ROBERT SPENCER: U.S. HAD EVERY RIGHT TO KILL AWLAKI
http://www.humanevents.com/article.php?id=46597
Anwar al-Awlaki, a desperately evil man who was linked to the 9/11 attacks (he was “spiritual adviser” to a couple of the hijackers) as well as to the Fort Hood jihad murder, the Christmas underwear jihad bombing attempt on an airplane over Detroit, and the Times Square jihad mass murder attempt, has gone to his fiery grave, and some in America are unhappy about it.
The Hamas-linked Council on American-Islamic Relations (CAIR) issued a statement declaring that “as we have stated repeatedly in the past, the American Muslim community firmly repudiated Anwar al-Awlaki’s incitement to violence, which occurred after he left the United States.
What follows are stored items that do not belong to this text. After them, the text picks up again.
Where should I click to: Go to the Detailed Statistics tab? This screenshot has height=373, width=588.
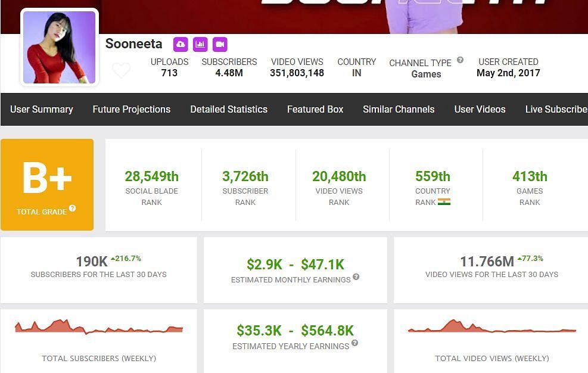[x=229, y=110]
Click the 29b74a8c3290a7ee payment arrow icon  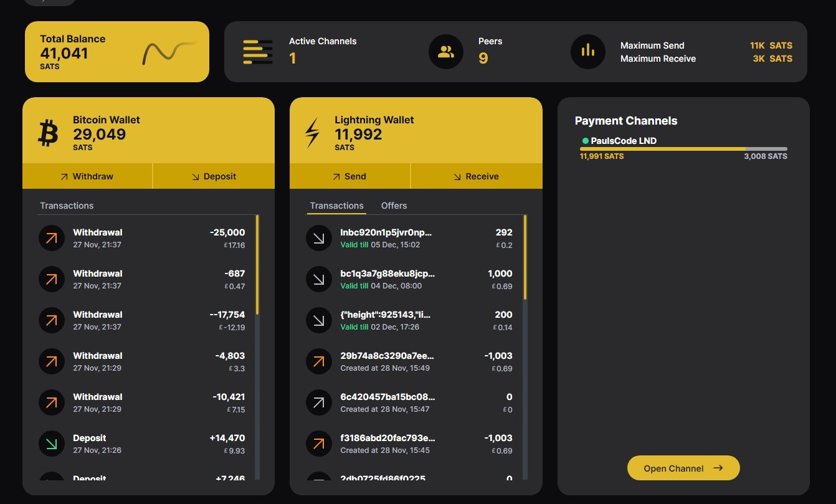318,361
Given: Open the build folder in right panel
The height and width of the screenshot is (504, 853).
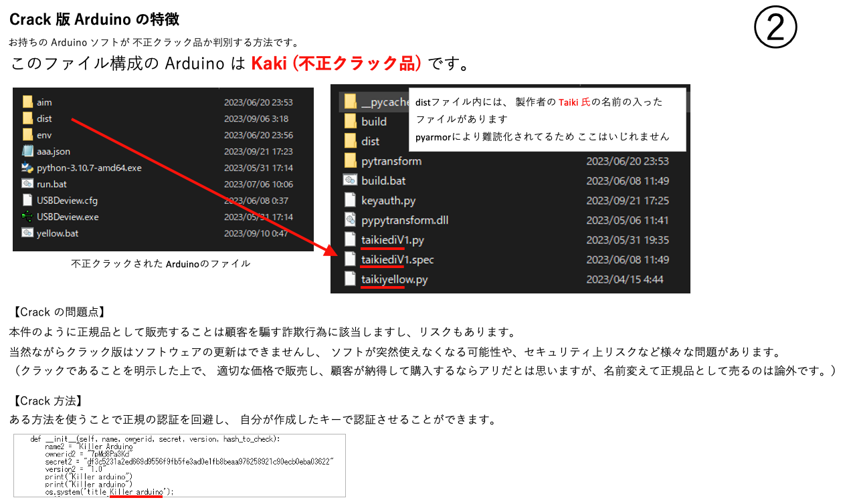Looking at the screenshot, I should tap(374, 122).
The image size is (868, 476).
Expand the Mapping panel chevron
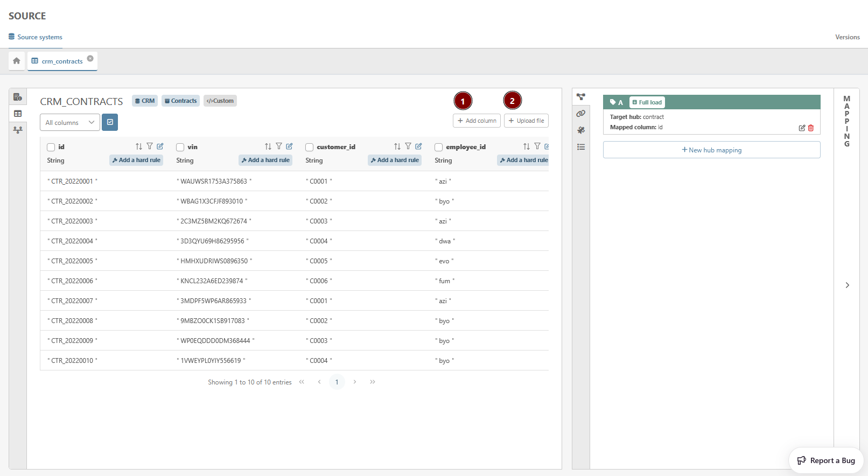pos(847,285)
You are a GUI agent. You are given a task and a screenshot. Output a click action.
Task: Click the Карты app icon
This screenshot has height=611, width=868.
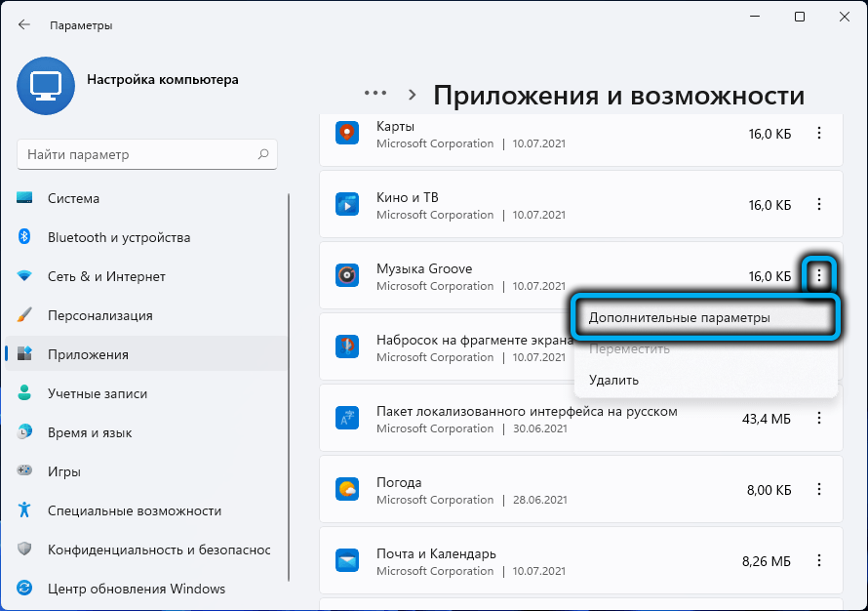[x=347, y=134]
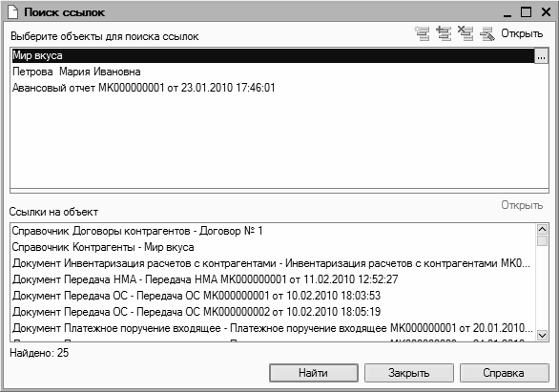Open the Справка help button
559x392 pixels.
tap(504, 373)
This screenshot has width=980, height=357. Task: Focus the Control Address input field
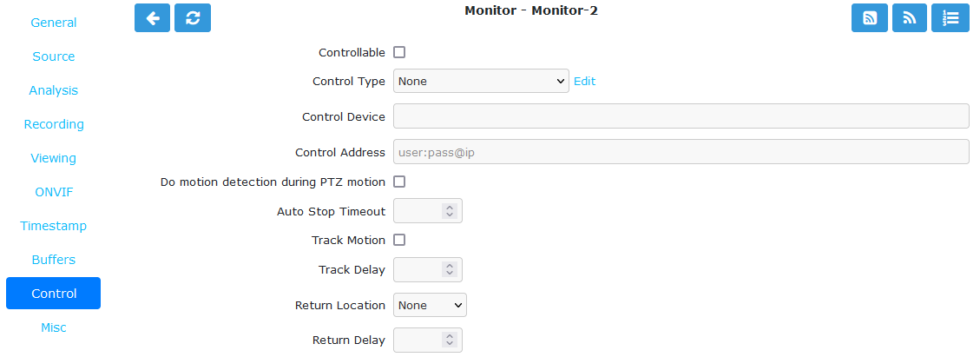tap(681, 152)
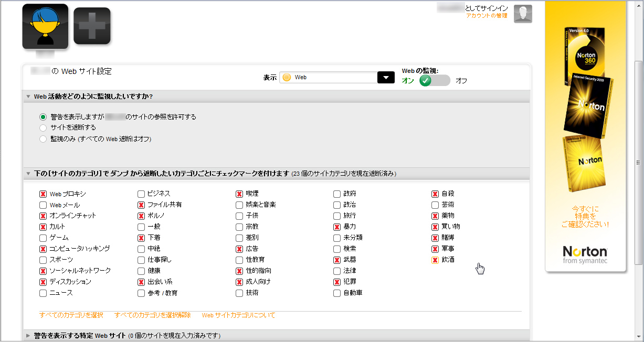Image resolution: width=644 pixels, height=342 pixels.
Task: Select the サイトを遮断する radio option
Action: (x=43, y=127)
While a voice of hate has been eliminated, we urge our nation’s leaders to address the constitutional issues raised by the assassination of American citizens without due process of law.”
The American Civil Liberties Union (ACLU) agreed, claiming, “The targeted killing program violates both U.S. and international law. This is a program under which American citizens far from any battlefield can be executed by their own government without judicial process, and on the basis of standards and evidence that are kept secret not just from the public but from the courts.”
Leftist columnist Glenn Greenwald lamented in Salon that “after several unsuccessful efforts to assassinate its own citizen, the U.S. succeeded today. … The U.S. thus transformed someone who was, at best, a marginal figure into a martyr, and again showed its true face to the world.”
Presidential candidate Ron Paul noted that al-Awlaki “was never tried or charged for any crimes. No one knows if he killed anybody. We know he might have been associated with the ‘underwear bomber.’ But if the American people accept this blindly and casually, that we now have an accepted practice of the President assassinating people whom he thinks are bad guys, I think it’s sad. I think, what would people have said about Timothy McVeigh? We didn’t assassinate him, who certainly had done it.” McVeigh, Paul continued, “was put through the courts, then executed. … To start assassinating American citizens without charges, we should think very seriously about this.”
Perhaps the ACLU, CAIR, Greenwald and Paul would have been satisfied if we had airlifted an elite corps of defense attorneys into Yemen, along with a couple of cops to read al-Awlaki his Miranda rights and give him a chance to lawyer up. Along with them, CNN could have sent all the equipment necessary to set up a satellite feed, so that al-Awlaki could have been given an international platform to spread his message of anti-Americanism, hatred and Islamic jihad.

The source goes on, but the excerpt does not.